Everything has its time – even gold
In the regular market, the supply of gold from mining and refining varies between 6 and 8 weeks, due to the high demand for physical gold. When demand is normal, it takes most Australian refineries and dealers up to one week to deliver gold. Gold markets, like silver markets, are generally quieter in the summer months, leading to a tendency for slightly lower premiums. When market activity picks up again, usually at the start of India’s wedding season in September, the increased volatility leads to more buying and selling in the market, which is also likely to increase premiums. What happens regarding gold has a global effect. This is why you want to look at the buying trends of large countries who import more gold than export it. Look at countries like India. For Indians, gold represents wealth and health, it is a good metal to have. Apart from India, it is also loved in China. This is part of Chinese.

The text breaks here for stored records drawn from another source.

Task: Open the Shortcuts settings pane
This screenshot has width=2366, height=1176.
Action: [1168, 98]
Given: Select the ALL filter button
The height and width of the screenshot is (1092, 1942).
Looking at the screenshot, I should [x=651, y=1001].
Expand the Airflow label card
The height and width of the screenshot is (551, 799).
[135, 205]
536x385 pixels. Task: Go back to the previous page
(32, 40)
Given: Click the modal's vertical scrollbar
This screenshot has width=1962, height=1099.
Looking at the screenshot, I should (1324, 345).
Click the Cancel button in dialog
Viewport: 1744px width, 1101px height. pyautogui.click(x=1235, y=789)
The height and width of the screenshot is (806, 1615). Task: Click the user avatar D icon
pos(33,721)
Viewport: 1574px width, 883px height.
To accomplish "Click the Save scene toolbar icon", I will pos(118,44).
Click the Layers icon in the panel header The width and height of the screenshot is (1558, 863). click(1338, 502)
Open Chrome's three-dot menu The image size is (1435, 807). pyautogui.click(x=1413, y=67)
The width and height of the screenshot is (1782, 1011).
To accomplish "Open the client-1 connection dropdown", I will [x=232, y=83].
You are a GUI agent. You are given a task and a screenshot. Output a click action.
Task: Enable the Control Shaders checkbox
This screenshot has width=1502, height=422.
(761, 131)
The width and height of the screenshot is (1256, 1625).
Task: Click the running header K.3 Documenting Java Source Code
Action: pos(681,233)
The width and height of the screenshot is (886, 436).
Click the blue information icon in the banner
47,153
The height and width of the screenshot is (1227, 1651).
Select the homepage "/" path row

Gold premium – impact of global and local economic conditions
Global and local (national) economic conditions affect not only gold prices, but of course premiums as well. The premium effect is not necessarily in the same direction as the gold price effect. There may be a huge demand for gold, which may increase the price of gold. However, gold prices can reach or exceed the level of acceptability in a particular country, leading to difficulties for gold traders in that country. As a result, dealers in that country can lower their insurance premiums.
In high inflation countries like Turkey today, more and more people are relying on gold more than fiat currency savings to maintain their wealth even if the demand for gold worldwide slows dowm.
Financial crises around the world, such as those caused by Lehman Brothers in 2008, dramatically -increased the demand for gold and silver, which was reflected in the increase in insurance premiums.
Gold premiums – influence of the seller’s own goals
A dealer’s individual goals can affect the gold premium. The fear of running out of stock can lead to an increase in the dealer’s gold premium. An excess of gold could also result in a lower gold premium. This is good if you want to buy gold bullion bars.
A dealer who is just entering a new market may offer discounted premiums to attract more buyers. The same can also be true for a dealer wanting to expand the seller wants to increase market share or defeat competitors’ strategies.